The task:
Reproduce word for word the material from the line containing "Where should I" through the end, including both ends, and omit the pictures.

# # # # # # #

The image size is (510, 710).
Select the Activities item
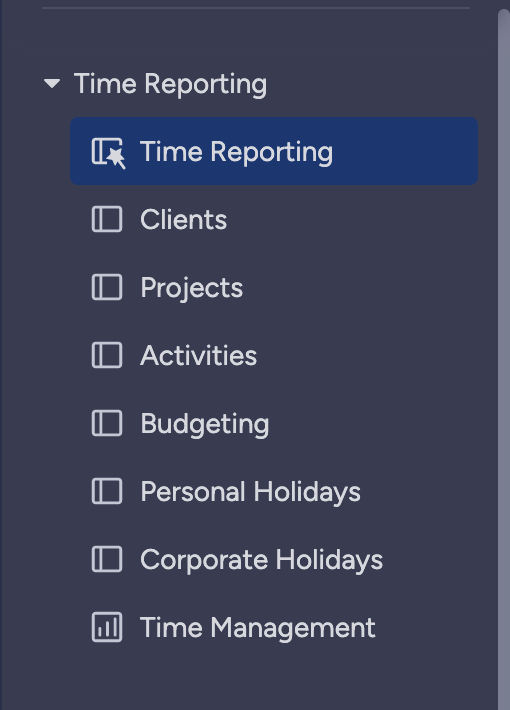click(x=198, y=355)
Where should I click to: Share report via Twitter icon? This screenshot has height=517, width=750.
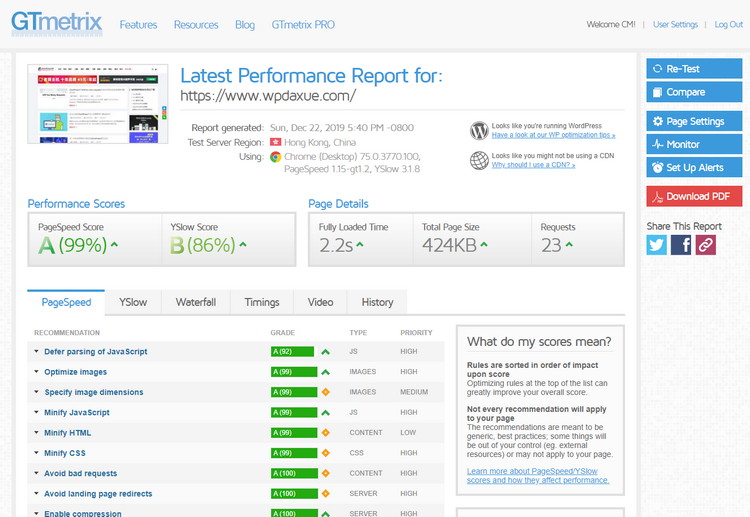tap(656, 244)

# # # # # # #

Solution to the exercise:
Where should I click to: Share report via Twitter icon? This screenshot has height=517, width=750.
tap(656, 244)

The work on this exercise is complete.